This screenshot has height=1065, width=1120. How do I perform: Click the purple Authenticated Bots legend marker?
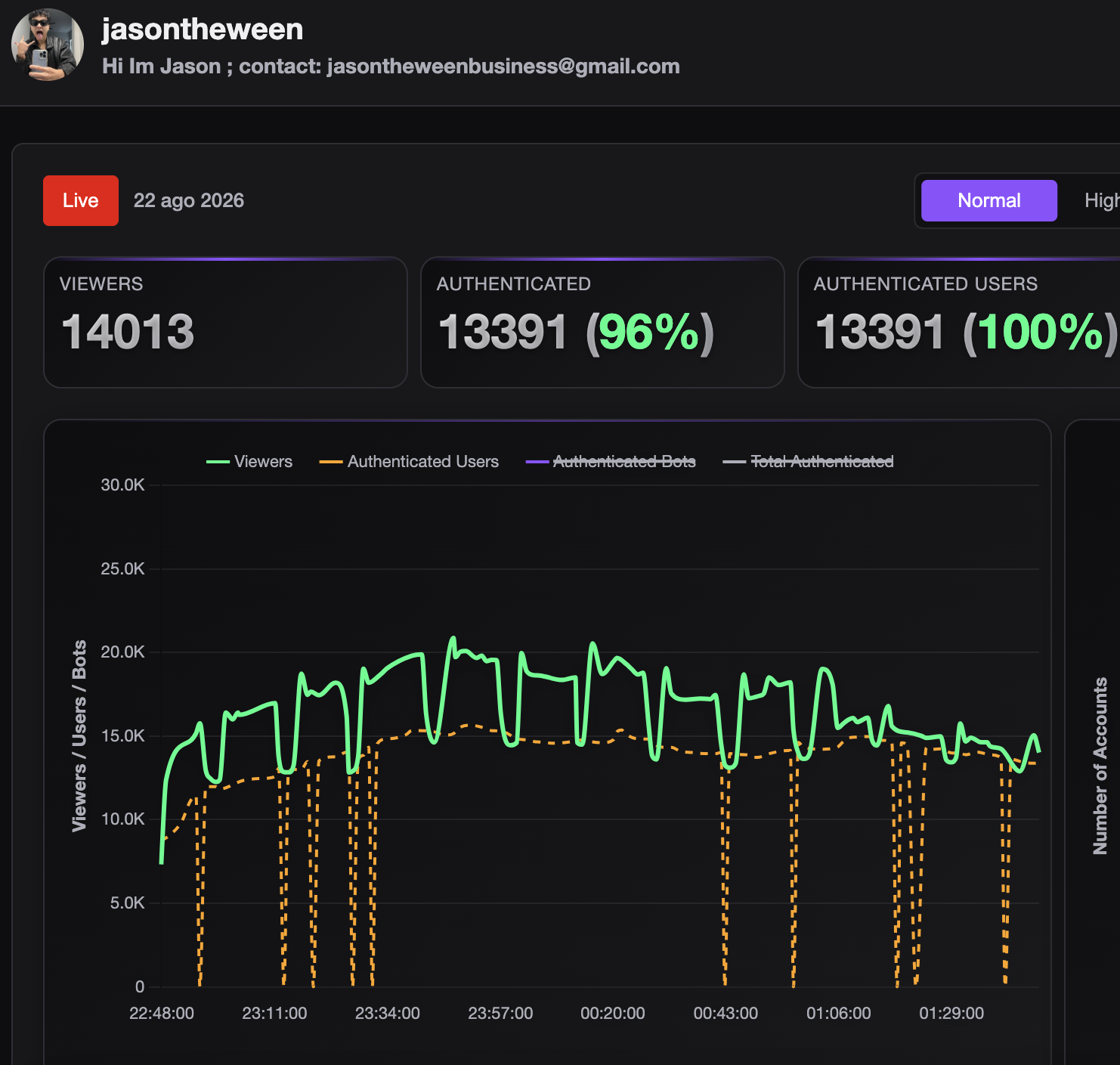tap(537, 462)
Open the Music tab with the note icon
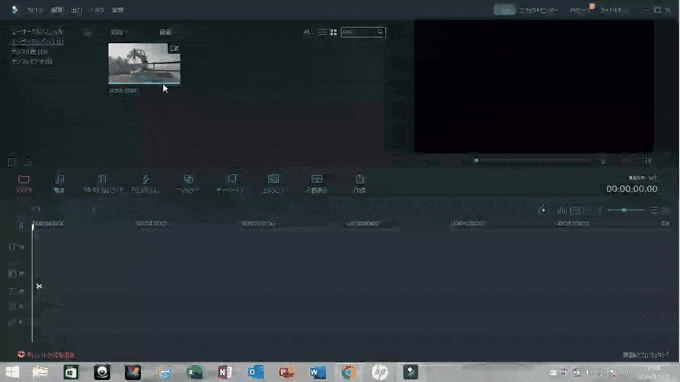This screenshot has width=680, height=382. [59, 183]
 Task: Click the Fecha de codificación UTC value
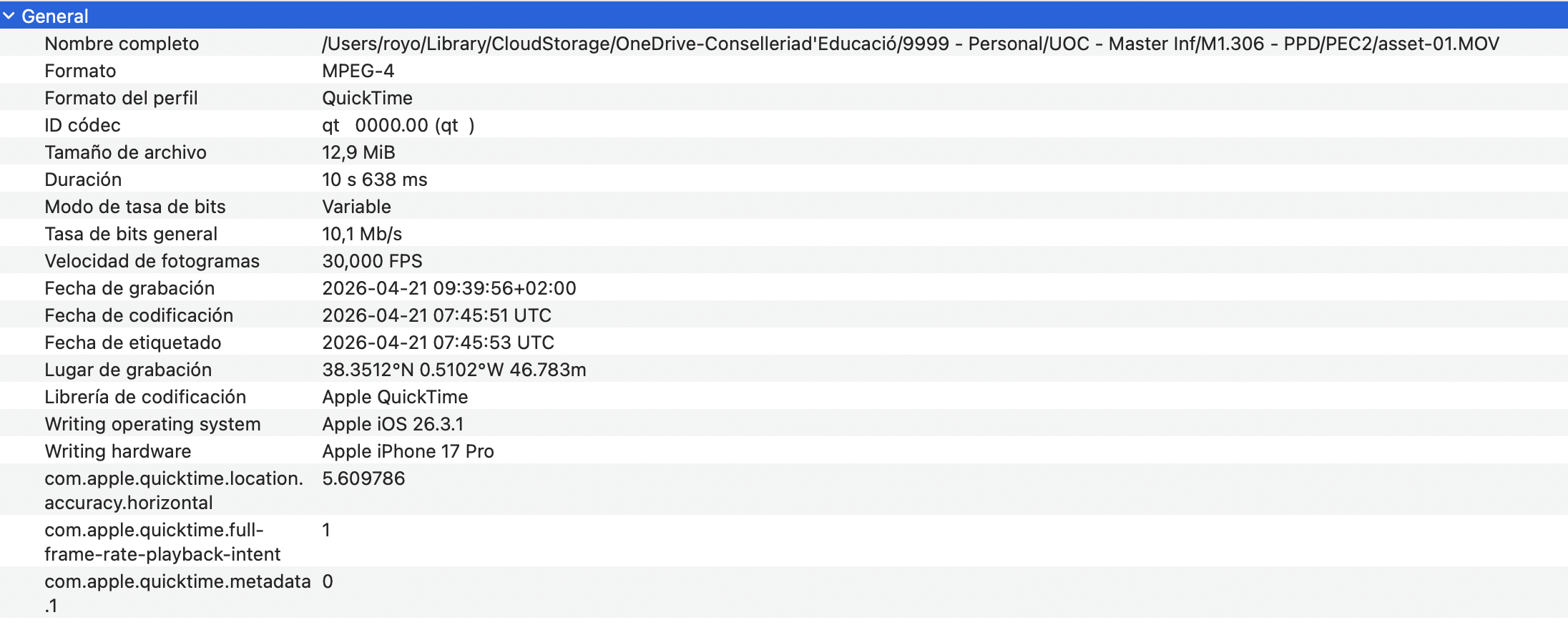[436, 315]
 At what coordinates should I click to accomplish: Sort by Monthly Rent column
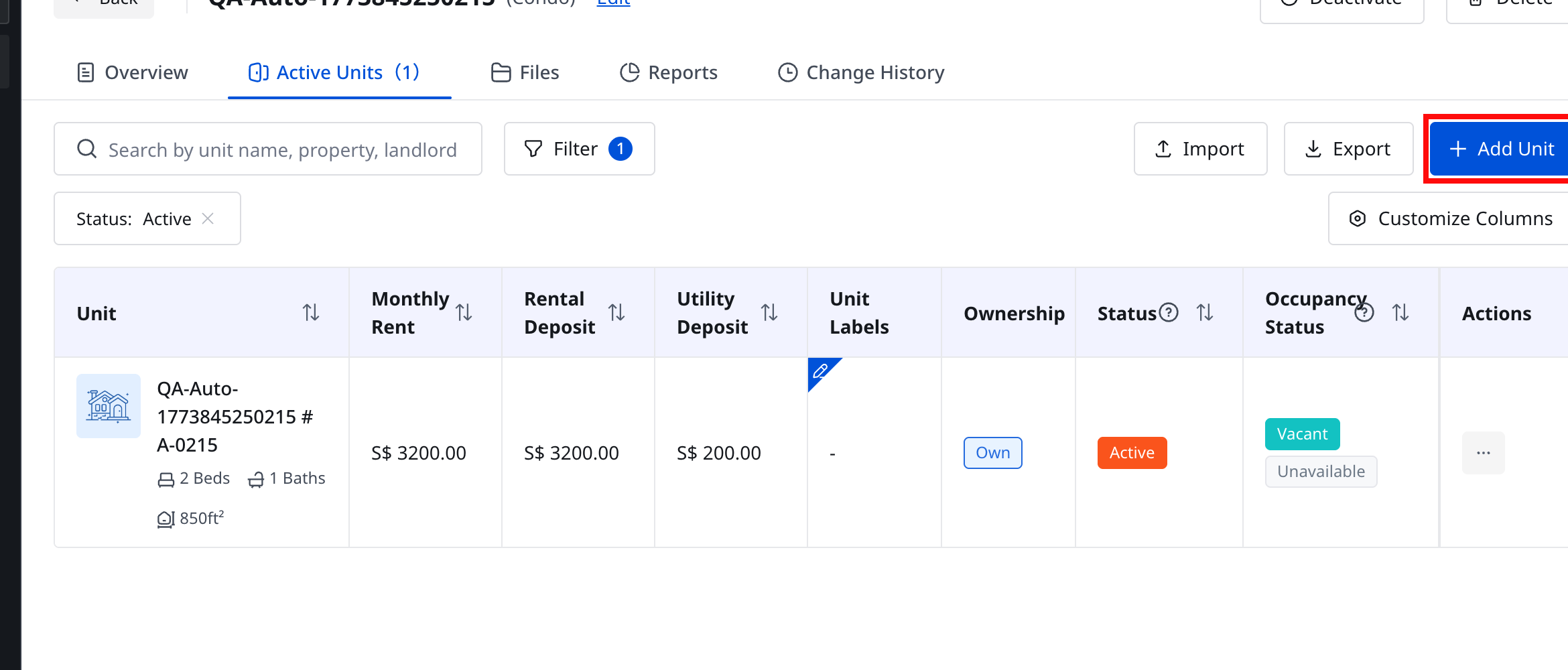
++++++++
» **WORK INSTRUCTIONS**: Output each record verbatim and leave out its pictures.

» **EXERCISE RESPONSE**:
This screenshot has height=1065, width=1120. How do I perform: Click the purple Authenticated Bots legend marker?
tap(537, 462)
Open the Music tab with the note icon
This screenshot has width=680, height=382. [59, 183]
 Task: Click the Fecha de codificación UTC value
[436, 315]
 At what coordinates should I click to accomplish: Sort by Monthly Rent column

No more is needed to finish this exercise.